Componiendo una estrategia
Una vez que hemos dado respuesta a todas las preguntas acerca del público al que nos dirigimos, componer una estrategia nos será mucho más fácil. Probablemente conforme estemos analizando el problema vengan a nuestra mente soluciones. No obstante a la hora de diseñar estrategias de comunicación hay varios puntos que si somos capaces de cubrir, tendremos una garantía más elevada de éxito.
1. El mensaje tiene que ser homogéneo
Aunque nos vayamos a dirigir a diferentes públicos con distintas objeciones, el mensaje no puede tener contradicciones y ha de ser consistente. Debemos ser capaces de comunicar desde lo específico (el beneficio particular de los distintos grupos) a lo general (el beneficio global para la empresa). Seleccionando pocos elementos que sean relevantes y coherentes entre sí, obtendremos mensajes más consistentes que a la postre serán más fáciles de comunicar.
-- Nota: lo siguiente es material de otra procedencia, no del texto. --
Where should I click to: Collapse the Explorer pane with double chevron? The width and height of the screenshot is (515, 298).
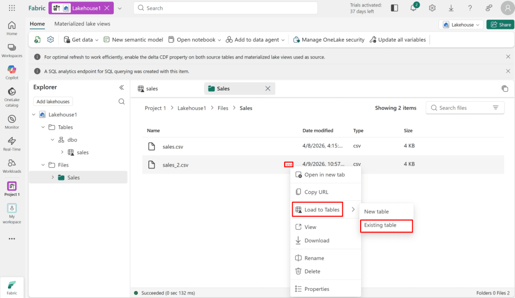[121, 87]
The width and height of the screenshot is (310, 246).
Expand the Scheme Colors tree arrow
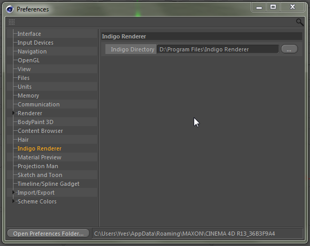[x=14, y=201]
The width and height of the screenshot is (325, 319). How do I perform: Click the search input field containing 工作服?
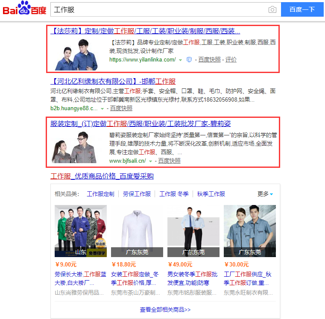[158, 9]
Cómo dice el refrán se coge antes a un mentiroso que a un cojo y si no queremos que la estrategia se vuelva en nuestra contra debemos de ser capaces de prestar mucha atención a este punto.
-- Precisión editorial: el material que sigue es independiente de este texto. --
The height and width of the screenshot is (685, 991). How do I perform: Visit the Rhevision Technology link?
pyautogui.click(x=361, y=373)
3. Priorizar con los interlocutores más válidos. Una de las mayores dificultades que los leones encuentran en grandes rebaños, es la capacidad para fijar la atención en una empresa. Si nosotros somos capaces de comprender esto tendremos mucho ganado. Quien mucho abarca poco aprieta.
4. Planificar nuestras acciones. Me encanta que los planes salgan bien. Aunque rara vez se cumplan al 100%, es mucho mejor tener una plan de acción, cuanto más detallado mejor, que lanzarse a la piscina a ver que sale. Los planes siempre pueden ser rectificados.
Es muy importante tener en cuenta el momento y el lugar en el que vamos a realizar nuestra comunicaciones, ya que dependiendo de estos dos factores la probabilidad de éxito puede ser muy distinta.

Estoy deacuerdo en los puntos 1,2 y 3, en el punto 4 no estoy de acuerdo, planificar al 100% una venta, diría que es imposible, siempre tenemos que dar margen a una improvisación, para ello tenemos que saber leer a las personas que reciben el mensaje, no todas son iguales, si llevamos un mensaje preparado y vemos que se aburren, tenemos que ser capaces de dar un giro a la situación y saber llamar nuestra atención o del producto que intentamos vender.